▸ 目標 1:
六歌仙についての抜粋から、「六歌仙と三十六歌仙、それぞれ」から「赤人は歌聖と呼ばれています。」までの部分をすべてそのまま抜き出してください。
▸ 目標 2:
六歌仙についての抜粋によると、歌聖と呼ばれているのは誰ですか。
▸ 目標 3:
六歌仙についての文章を、途切れたところから続けて書いてください。

▸ 抜粋:
六歌仙と三十六歌仙、それぞれどのような人が選ばれているのでしょうか。また百人一首で選ばれている六歌仙・三十六歌仙は誰なのでしょうか。

六歌仙の覚え方(語呂合わせ)も確認します。

六歌仙とは

六歌仙紀貫之が「古今和歌集仮名序」で挙げた、六人の歌人のことです。ただし貫之自身は六歌仙とは呼んでいません。

歌仙(和歌の仙)はもともと柿本人麻呂山部赤人の2人を指していました。柿本人麻呂、山部赤人は歌聖と呼ばれています。

六歌仙一覧

六歌仙は僧正遍昭・在原業平・文屋康秀・喜撰法師・小野小町・大伴黒主の6名です。

六歌仙 読み方 生没年・百人一首(○)・三十六歌仙(□)

▸ 表示データ:
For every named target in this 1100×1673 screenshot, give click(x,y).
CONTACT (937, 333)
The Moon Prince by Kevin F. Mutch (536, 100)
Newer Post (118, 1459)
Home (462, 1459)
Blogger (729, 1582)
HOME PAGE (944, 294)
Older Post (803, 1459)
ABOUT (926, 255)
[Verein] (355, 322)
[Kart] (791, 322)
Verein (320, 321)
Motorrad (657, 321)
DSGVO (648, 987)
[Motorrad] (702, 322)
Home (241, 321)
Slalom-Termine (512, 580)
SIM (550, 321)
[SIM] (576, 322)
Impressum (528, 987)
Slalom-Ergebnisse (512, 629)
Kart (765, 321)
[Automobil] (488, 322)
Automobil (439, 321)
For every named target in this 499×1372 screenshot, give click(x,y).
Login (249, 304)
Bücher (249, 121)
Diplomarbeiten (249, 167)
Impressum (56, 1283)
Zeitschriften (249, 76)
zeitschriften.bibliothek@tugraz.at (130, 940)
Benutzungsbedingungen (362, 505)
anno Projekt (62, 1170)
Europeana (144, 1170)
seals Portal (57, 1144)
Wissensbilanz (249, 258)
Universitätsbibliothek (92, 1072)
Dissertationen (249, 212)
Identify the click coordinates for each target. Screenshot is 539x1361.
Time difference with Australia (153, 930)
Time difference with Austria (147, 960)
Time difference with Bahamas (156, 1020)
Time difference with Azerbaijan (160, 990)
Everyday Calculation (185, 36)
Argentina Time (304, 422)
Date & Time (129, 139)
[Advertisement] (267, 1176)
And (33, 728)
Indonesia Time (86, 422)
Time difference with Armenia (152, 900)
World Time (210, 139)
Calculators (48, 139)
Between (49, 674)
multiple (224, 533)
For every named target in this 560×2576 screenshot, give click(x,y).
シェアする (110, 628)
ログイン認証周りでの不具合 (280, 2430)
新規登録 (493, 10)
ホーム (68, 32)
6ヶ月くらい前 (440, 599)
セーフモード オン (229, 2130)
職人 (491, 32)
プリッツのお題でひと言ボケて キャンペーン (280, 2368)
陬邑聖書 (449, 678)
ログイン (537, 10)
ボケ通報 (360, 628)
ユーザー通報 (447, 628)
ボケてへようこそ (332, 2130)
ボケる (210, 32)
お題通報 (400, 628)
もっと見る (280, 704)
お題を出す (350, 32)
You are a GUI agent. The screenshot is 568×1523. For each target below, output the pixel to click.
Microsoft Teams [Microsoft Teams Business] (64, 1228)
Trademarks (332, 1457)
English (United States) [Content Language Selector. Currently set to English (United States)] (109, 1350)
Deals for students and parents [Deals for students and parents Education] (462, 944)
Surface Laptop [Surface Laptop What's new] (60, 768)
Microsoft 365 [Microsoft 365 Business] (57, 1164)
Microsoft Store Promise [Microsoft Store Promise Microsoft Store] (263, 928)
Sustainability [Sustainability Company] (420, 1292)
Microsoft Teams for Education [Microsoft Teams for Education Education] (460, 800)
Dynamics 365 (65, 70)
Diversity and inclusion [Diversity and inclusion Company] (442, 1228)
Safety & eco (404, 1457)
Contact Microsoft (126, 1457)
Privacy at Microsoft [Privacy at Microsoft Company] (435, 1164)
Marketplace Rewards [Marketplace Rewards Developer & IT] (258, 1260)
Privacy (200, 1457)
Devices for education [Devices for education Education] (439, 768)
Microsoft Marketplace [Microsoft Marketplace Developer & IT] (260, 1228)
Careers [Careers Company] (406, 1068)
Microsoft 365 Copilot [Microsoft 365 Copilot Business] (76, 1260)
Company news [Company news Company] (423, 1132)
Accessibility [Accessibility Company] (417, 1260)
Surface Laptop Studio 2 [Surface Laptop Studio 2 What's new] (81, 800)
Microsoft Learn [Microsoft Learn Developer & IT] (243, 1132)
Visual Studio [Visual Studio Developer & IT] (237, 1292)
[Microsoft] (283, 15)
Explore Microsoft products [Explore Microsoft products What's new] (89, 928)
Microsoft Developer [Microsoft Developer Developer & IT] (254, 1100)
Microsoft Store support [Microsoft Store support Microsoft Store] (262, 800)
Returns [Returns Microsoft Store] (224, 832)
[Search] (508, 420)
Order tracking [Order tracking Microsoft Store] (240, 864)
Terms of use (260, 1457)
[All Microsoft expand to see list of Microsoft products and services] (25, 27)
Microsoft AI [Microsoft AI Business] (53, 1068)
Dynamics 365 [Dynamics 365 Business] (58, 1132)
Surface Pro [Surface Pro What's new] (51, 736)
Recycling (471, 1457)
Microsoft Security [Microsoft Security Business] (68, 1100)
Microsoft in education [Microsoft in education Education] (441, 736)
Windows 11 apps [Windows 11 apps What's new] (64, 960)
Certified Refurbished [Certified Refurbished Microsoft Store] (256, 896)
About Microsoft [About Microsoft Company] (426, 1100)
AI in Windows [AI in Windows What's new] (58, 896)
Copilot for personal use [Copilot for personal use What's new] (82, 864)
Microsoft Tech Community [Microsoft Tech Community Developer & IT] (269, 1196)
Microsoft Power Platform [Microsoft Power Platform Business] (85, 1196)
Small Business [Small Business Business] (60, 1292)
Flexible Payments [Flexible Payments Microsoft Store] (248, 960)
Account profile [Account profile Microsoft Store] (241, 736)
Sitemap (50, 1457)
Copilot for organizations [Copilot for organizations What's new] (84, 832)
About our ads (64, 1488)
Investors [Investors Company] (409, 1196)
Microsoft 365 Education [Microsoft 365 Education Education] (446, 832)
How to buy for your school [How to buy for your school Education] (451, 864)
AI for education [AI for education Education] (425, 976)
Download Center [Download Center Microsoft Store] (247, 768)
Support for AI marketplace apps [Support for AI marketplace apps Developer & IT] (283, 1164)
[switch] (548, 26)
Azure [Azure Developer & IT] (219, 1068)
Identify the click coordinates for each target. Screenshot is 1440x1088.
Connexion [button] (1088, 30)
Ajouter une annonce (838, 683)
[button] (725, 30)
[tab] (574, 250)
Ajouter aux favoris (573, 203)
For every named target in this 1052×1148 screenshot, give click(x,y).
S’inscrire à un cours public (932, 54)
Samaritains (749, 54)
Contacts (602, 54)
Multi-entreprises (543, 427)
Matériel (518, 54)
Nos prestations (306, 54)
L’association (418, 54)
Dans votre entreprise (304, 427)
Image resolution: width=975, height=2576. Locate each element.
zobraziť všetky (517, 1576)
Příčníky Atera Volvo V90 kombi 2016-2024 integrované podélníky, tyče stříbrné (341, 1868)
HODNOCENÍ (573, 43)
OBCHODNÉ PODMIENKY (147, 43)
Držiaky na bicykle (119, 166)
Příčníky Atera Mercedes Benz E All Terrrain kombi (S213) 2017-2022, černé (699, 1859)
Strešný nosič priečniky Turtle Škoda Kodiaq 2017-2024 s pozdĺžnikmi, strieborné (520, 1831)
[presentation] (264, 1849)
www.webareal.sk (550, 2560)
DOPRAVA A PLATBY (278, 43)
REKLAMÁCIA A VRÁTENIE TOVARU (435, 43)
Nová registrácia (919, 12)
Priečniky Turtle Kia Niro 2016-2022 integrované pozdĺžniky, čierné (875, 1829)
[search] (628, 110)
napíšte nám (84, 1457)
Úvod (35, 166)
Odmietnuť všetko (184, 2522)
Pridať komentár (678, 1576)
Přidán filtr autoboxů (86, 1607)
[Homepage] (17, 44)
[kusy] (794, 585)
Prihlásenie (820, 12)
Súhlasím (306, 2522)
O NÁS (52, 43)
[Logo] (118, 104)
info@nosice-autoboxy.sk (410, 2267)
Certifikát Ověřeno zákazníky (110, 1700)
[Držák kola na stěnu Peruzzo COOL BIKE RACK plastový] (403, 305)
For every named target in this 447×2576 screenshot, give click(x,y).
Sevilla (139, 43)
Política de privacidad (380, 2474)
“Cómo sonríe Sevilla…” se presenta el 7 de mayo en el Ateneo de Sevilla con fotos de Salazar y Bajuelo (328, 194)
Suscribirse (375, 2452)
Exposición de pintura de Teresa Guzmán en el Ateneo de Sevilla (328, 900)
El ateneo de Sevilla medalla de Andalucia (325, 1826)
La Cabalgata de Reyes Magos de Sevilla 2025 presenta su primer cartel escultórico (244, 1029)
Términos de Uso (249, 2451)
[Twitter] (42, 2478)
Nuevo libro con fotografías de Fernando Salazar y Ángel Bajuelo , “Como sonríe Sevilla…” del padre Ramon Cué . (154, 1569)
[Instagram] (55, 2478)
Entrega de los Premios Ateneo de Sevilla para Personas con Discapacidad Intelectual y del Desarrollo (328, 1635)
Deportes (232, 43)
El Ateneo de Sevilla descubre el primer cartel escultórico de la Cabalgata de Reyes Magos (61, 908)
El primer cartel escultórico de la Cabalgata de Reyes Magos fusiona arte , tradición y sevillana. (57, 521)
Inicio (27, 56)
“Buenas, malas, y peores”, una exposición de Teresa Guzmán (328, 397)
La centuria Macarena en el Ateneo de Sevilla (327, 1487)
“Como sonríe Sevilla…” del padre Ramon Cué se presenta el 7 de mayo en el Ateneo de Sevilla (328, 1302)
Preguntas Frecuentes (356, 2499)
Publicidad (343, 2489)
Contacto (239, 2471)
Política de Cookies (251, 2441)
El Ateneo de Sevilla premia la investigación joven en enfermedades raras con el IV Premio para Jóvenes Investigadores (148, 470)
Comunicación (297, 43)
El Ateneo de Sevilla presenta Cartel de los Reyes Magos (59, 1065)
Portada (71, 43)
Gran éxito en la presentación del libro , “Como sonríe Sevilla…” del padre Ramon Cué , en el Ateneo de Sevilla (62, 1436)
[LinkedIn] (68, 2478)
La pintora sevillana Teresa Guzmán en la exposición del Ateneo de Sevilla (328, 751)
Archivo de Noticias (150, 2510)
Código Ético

▸ 回答 1:
六歌仙と三十六歌仙、それぞれどのような人が選ばれているのでしょうか。また百人一首で選ばれている六歌仙・三十六歌仙は誰なのでしょうか。

六歌仙の覚え方(語呂合わせ)も確認します。

六歌仙とは

六歌仙紀貫之が「古今和歌集仮名序」で挙げた、六人の歌人のことです。ただし貫之自身は六歌仙とは呼んでいません。

歌仙(和歌の仙)はもともと柿本人麻呂山部赤人の2人を指していました。柿本人麻呂、山部赤人は歌聖と呼ばれています。

▸ 回答 2:
歌聖と呼ばれているのは、柿本人麻呂と山部赤人です。

▸ 回答 3:
僧正遍昭 そうじょうへんじょう 816~890年・○・□
在原業平 ありわらのなりひら 825~880年・○・□
文屋康秀 ふんやのやすひで 不明・○
喜撰法師 きせんほうし 不明・○
小野小町 おののこまち 不明・○・□
大友黒主(大伴黒主) おおとものくろぬし 不明

僧正遍昭は俗名を良岑宗貞(よしみねのむねさだ)といい、桓武天皇の孫です。三十六歌仙にも選ばれています。

在原業平、小野小町は美男・美女であったことでも知られています。2人とも三十六歌仙にも選ばれています。

文屋康秀は古今和歌集真名序では文琳と呼ばれていました。三十六歌仙には選ばれていませんが、中古三十六歌仙には選ばれています。

喜撰法師は謎の多い人物で、残っている歌も二首のみとされています。

大友黒主は六歌仙中唯一百人一首に選ばれていない歌人です。

六歌仙の覚え方(語呂合わせ)

六歌仙を語呂合わせで覚えることができます。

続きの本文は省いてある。